(Selected passage Opens)

Northern Arizona University is home to a giant collection of dried plant specimens that scientists across the globe use as a resource center. The Deaver Herbarium is essentially a plant museum that holds more than 120 thousand samples from the Southwest, some gathered more than 100 years ago. Biologist Tina Ayers is the director and curator.
“This herbarium is first and foremost a research facility,” she says. “And so, we provide service for anyone who needs to know what a plant is. They can come in here with a plant that they don’t know and we’ll identify for them. We identify things for anybody: for Park Service, Forest Service people come in sometimes to use the facility where we help them identify specimens. But most of the researchers are botanical systematists from the U.S. or Latin America or Europe that are doing ecological studies.”
Ayers says scientists from around the world send her boxes of dried plants, hoping she can help identify them. She rehydrates the samples with a little warm water so they look more lifelike and can be easily dissected and studied.
“So if they can’t identify specimens themselves, they send me duplicates as gifts for identification, and sometimes they only have one like this one and they can’t figure out what it is, and I look at it and if I know all the species and that genus and I don’t recognize that, then potentially it’s a species that’s new to science,” Ayres says.
NAU’s Deaver Herbarium has become increasingly utilized by climate scientists as a way to understand changing landscapes of the last century.

(Selected passage Closes)
(Input data Opens)

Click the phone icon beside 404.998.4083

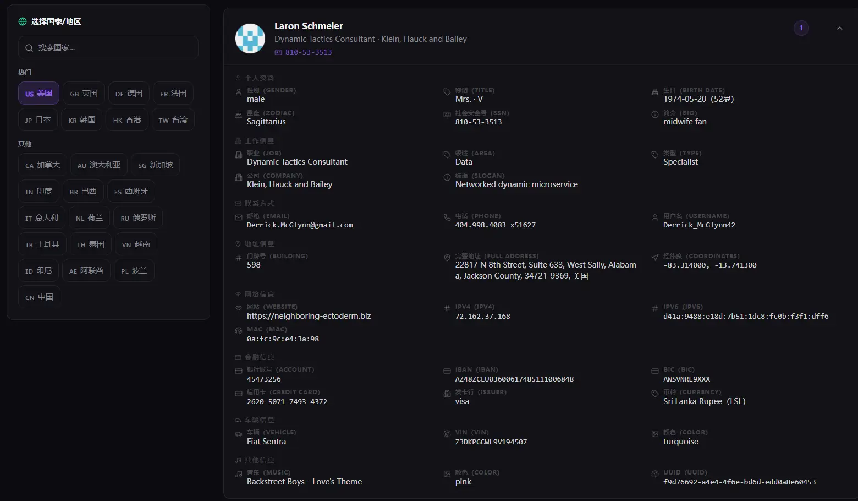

(Input data Closes)

### Required tasks
[1] In the herbarium article, what does Tina Ayers use to rehydrate the dried plant samples?
[2] Return the portion of the herbarium article from "Northern Arizona University" up to and including "director and curator.".

### Answers by task
[1] She uses a little warm water.

[2]
Northern Arizona University is home to a giant collection of dried plant specimens that scientists across the globe use as a resource center. The Deaver Herbarium is essentially a plant museum that holds more than 120 thousand samples from the Southwest, some gathered more than 100 years ago. Biologist Tina Ayers is the director and curator.